--- Dataset Enclosed Below ---

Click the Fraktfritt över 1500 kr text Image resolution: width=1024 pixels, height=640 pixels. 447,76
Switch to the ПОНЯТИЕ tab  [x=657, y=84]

--- End of Enclosed Dataset ---
--- Dataset Enclosed Below ---

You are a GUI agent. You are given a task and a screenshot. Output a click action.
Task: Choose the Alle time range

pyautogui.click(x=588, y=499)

--- End of Enclosed Dataset ---

* _Problem_
Copy range, inclusive: the line holding "Click the Fraktfritt" to the line holding "Switch to the". Reproduce exactly those lines of the records above and no others.

* _Completed task_
Click the Fraktfritt över 1500 kr text Image resolution: width=1024 pixels, height=640 pixels. 447,76
Switch to the ПОНЯТИЕ tab  [x=657, y=84]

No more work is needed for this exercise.